» RECORDED DATA
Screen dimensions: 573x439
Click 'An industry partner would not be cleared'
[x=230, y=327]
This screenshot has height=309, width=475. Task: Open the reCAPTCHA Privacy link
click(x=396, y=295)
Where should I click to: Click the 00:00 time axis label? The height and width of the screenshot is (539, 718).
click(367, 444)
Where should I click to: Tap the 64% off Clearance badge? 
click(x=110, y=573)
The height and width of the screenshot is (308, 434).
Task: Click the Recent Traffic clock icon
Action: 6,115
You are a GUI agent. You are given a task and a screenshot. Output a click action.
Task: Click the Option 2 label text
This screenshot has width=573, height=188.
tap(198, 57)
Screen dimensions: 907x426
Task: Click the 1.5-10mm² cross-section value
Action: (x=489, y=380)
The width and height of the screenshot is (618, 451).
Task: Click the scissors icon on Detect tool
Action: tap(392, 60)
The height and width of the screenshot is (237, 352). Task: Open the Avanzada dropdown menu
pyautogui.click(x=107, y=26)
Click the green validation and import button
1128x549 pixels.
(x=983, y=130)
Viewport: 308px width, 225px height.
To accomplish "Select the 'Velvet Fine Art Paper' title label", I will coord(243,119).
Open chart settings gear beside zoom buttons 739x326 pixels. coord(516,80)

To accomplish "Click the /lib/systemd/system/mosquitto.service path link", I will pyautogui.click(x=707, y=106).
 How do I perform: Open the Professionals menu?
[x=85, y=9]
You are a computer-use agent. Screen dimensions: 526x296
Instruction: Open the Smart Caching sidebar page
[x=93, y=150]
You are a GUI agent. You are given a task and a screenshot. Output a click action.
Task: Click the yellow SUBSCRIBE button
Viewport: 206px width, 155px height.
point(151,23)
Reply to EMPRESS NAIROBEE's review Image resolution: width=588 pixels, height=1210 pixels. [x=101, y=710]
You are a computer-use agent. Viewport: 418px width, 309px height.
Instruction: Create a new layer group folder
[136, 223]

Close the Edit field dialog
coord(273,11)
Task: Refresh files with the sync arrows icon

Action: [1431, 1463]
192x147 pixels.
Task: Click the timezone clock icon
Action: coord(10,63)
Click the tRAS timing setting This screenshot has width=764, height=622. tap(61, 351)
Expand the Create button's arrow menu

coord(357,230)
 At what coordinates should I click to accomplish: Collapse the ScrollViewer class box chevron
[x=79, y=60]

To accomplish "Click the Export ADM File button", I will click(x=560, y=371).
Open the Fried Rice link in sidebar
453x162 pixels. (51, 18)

» TO DO
Go through the data and return each line where the word "will" appears.

» SOLUTION TO THIS EXERCISE
To accomplish "Select the 'Velvet Fine Art Paper' title label", I will coord(243,119).
To accomplish "Click the /lib/systemd/system/mosquitto.service path link", I will pyautogui.click(x=707, y=106).
To accomplish "Click the Export ADM File button", I will click(x=560, y=371).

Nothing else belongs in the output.